Ex Auctiones AG 20, 8-9 November 1990, 464 and from the collection of Osman Nouri Bey, Cahn 60, 2 July 1928, 1021.

The coinage of the longstanding Cappadocian monarch, Archealos Philopatris Ktistes, diverges significantly from that of his Ariobarzanid predecessors. Firstly, spanning his reign of fifty years, his coins consistently depict him as a youthful ruler - a deliberate emulation of his patron, Augustus, in Rome. Secondly, departing from the traditional depiction of a standing Athena on the reverse, Archealos opts for Herakleian imagery, notably featuring the hero's club on the drachms. Thirdly, his hemidrachms mark the debut of the Argaios, showcasing a schematic portrayal of the sacred mountain on the reverse, coupled with a portrait of Herakles on the obverse. Lastly, and perhaps most notably, Archealos adopts the titles 'Philopatris' ('lover of the fatherland') and 'Ktistes' ('founder'), departing once again from the conventions of his predecessors.

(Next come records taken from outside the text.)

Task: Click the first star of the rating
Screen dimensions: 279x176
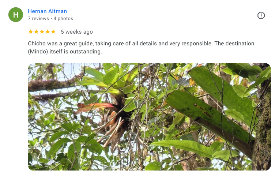Action: (x=31, y=32)
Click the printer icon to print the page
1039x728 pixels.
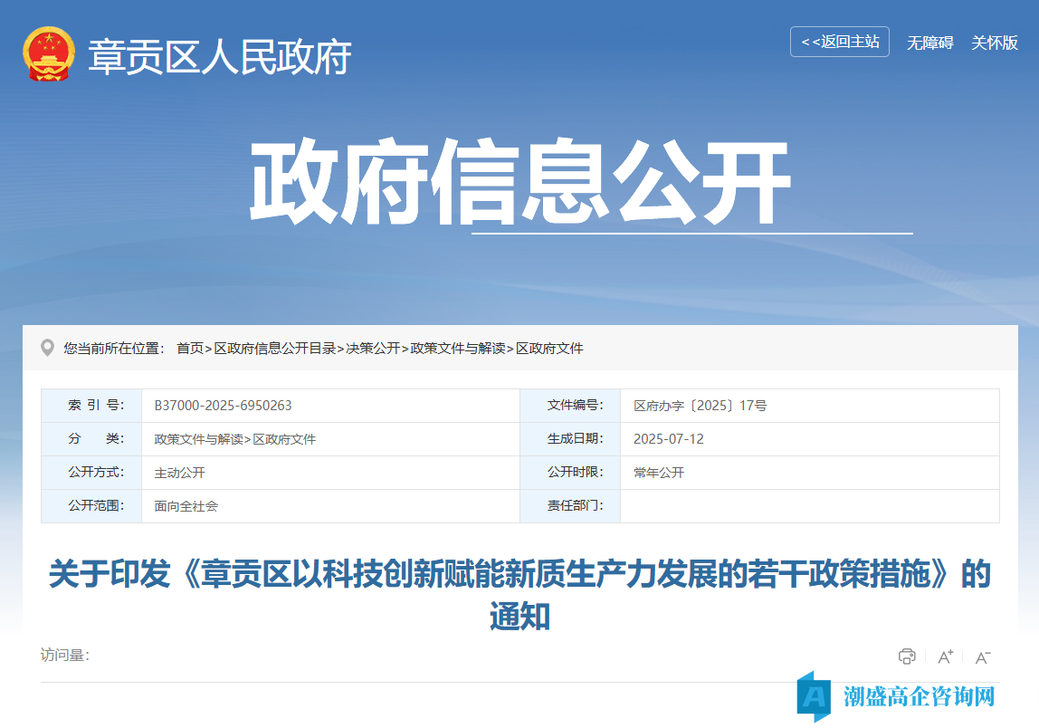coord(908,656)
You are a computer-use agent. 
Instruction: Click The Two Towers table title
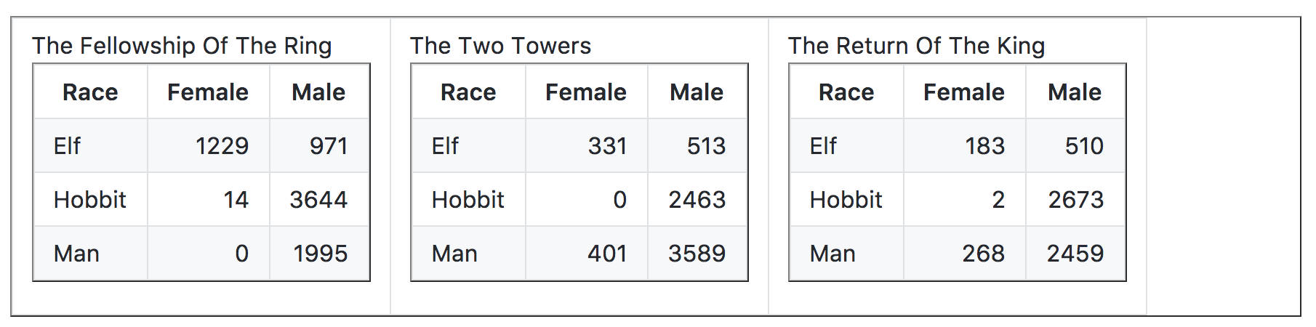click(x=500, y=46)
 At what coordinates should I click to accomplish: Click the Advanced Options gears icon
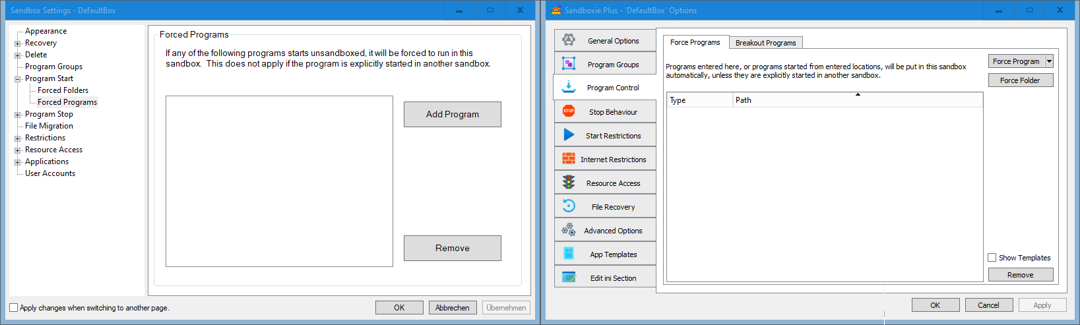click(568, 230)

Archelaos' choice of epithets reveals his political agenda. By adopting the titles 'Philopatris' and 'Ktistes,' he presents himself as the patriotic re-founder of the Cappadocian Kingdom, a fitting characterization for one of the most accomplished Roman client kings of his era. Upon ascending the throne, Archelaos clearly sought legitimacy not only through the support of the Roman superpower but also by aligning himself with local customs and the influential Cappadocian nobility.

On the international stage, he strategically arranged the marriage of his daughter, Glaphyra, to Alexander, the son of Herod the Great, in 17 BC. This union resulted in three children: a daughter and two sons, Alexander and Tigranes, both of whom later ascended to the throne as Armenian kings (as Tigranes V and Tigranes VI). Tragically, Glaphyra's first husband, Alexander, was killed by Herod in 8/7 BC. Subsequently, she married Juba II of Mauretania, divorcing him in 4 AD to marry her first husband's half-brother, Herod Archelaos. However, Archelaos himself also met a tragic end. Despite his lengthy fifty-year reign, he was deposed and arrested by Tiberius in 14 AD, narrowly avoiding capital punishment due to alleged dementia. He spent his remaining years in exile and passed away in 17 AD at the age of eighty.